The three professionals envisaged it taking years for some improvements to be visible although initial changes, such as shorter waiting times, might be seen quite quickly.

Mark Britnell, chief executive of the University Hospital Birmingham NHS Trust, said: "It takes a long time to train a doctor. I don't think we're going to have all the doctors and consultants we need. We are going to have to think hard about how we employ and incentivise staff.

"I would hope as we increase the number of staff, patients will feel they are having more personal service. Whether that is enough, I think only time will tell."

Tim Evans, finance director at the Blackpool Victoria NHS Trust, said there was enough funding ­ if it went where it was needed. "There is a huge agenda but this level of funding, provided it reaches us and other stakeholders don't take most of it out before it gets to us, will keep us seriously busy and it will be enough."

David Highton, the chief executive at the John Radcliffe Hospital in Oxford, said he did not expect all the money to come "unbadged"; some would already have been allocated.

He added that in order to get people to work in the NHS in affluent places such as Oxford, where house prices were high, there had to be a recognition of living costs in the pay system.

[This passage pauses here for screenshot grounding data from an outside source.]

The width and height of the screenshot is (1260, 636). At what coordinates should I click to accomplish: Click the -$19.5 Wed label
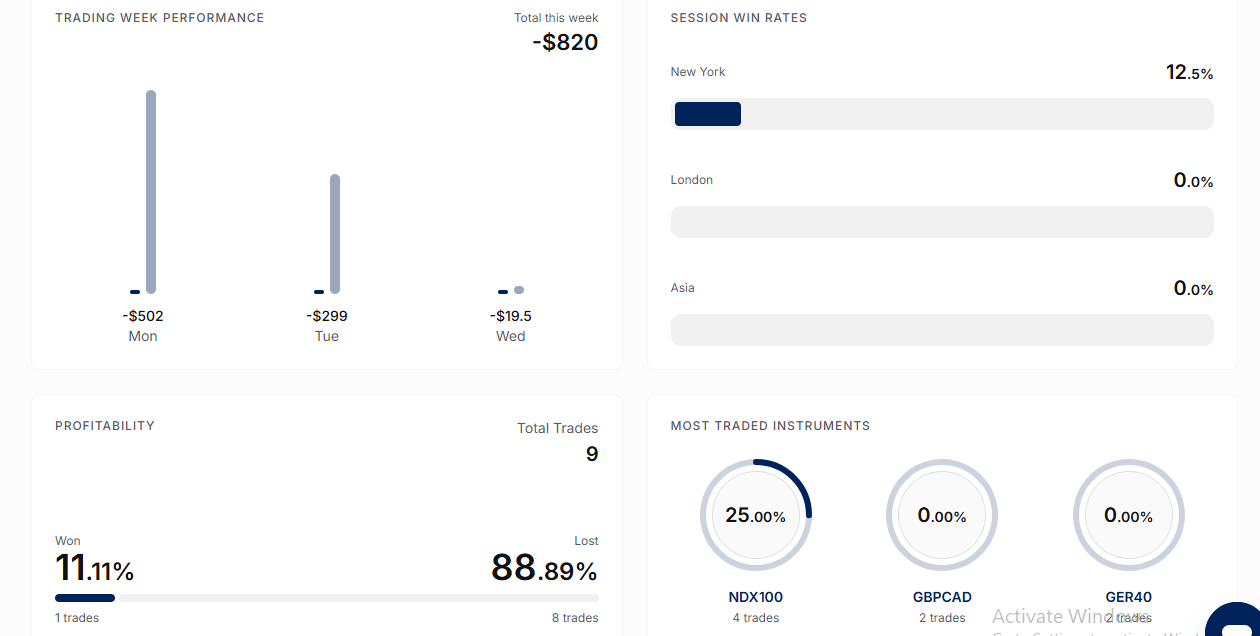pos(511,316)
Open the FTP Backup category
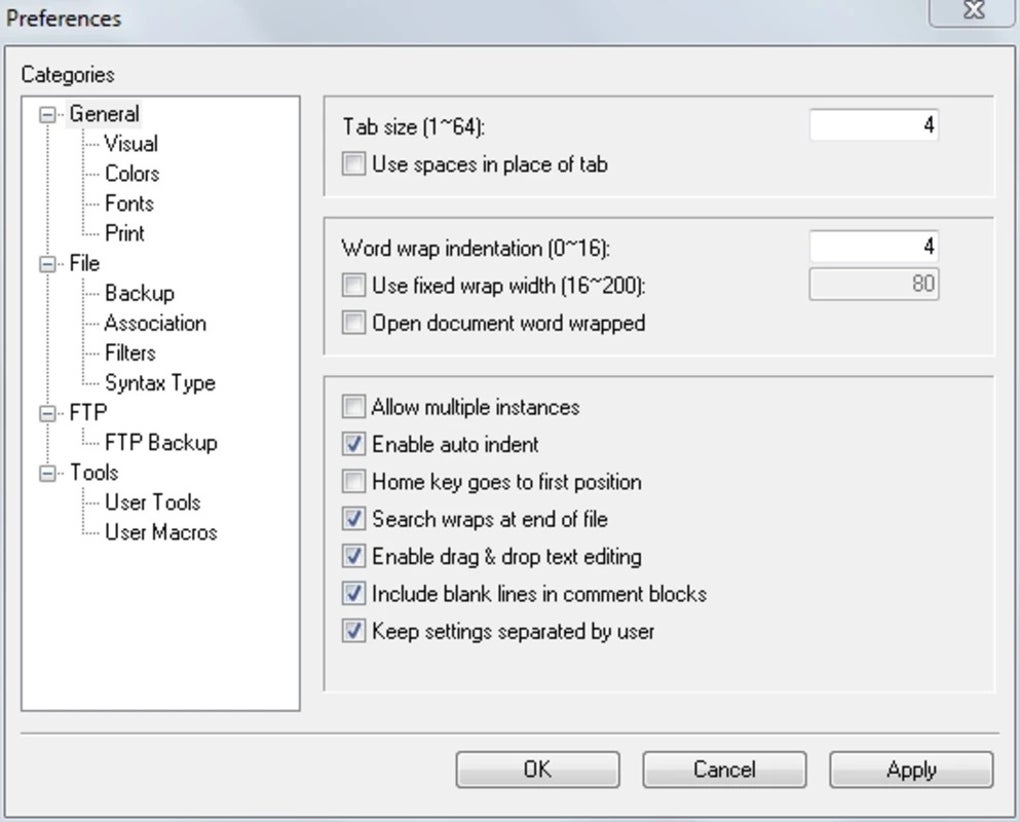Viewport: 1020px width, 822px height. (x=160, y=443)
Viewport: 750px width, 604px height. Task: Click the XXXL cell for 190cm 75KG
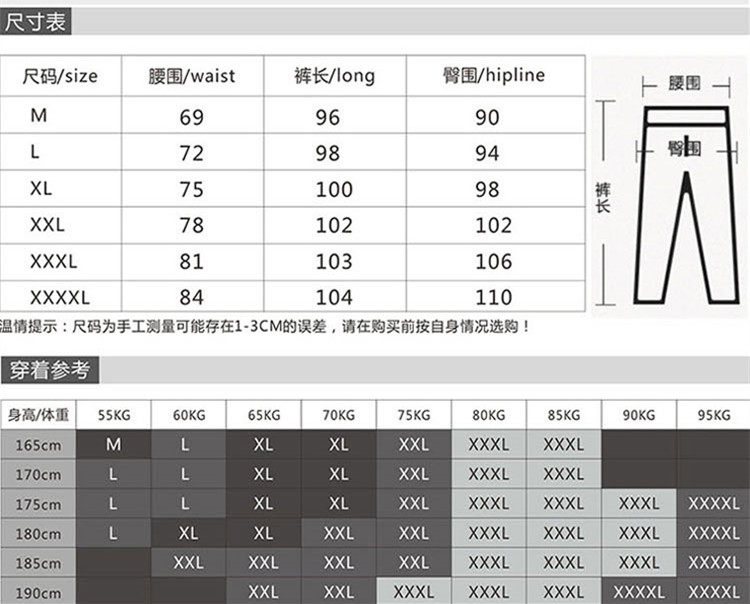(414, 592)
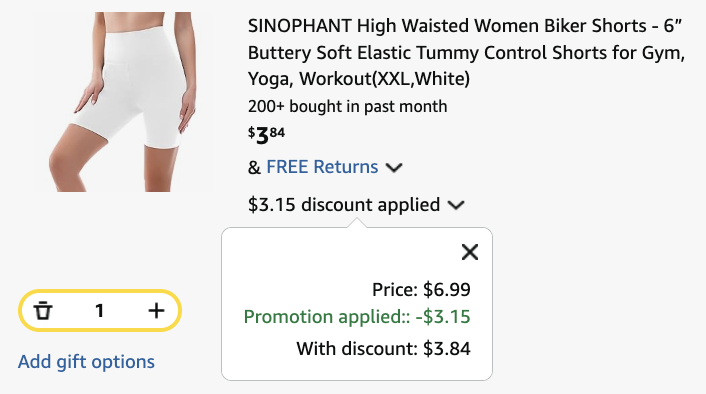Click the bold $3.84 item price

[266, 135]
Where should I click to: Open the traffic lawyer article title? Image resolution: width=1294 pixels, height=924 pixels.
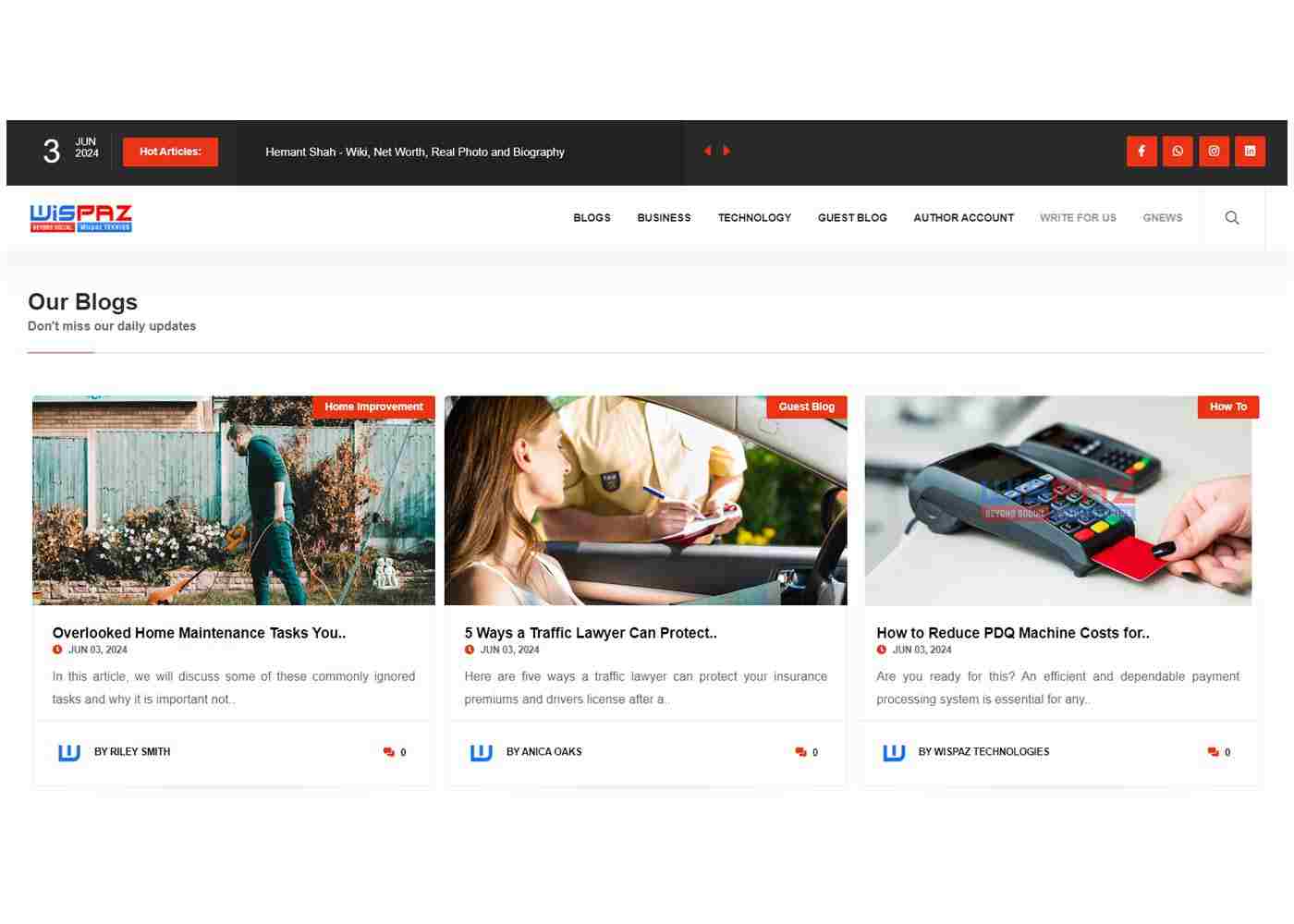click(x=591, y=633)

In the aftermath of the Budget, the Tories have criticised the Government for failing to put reform before extra funding. The shadow health secretary Dr Liam Fox said: "Before the Government broke its promises and raised taxes it should have been insisting that the NHS was using its money properly.

"Without tackling the overcentralisation, the politicisation and the waste which are all part of Labour's NHS management, any additional taxpayers' money will be wasted."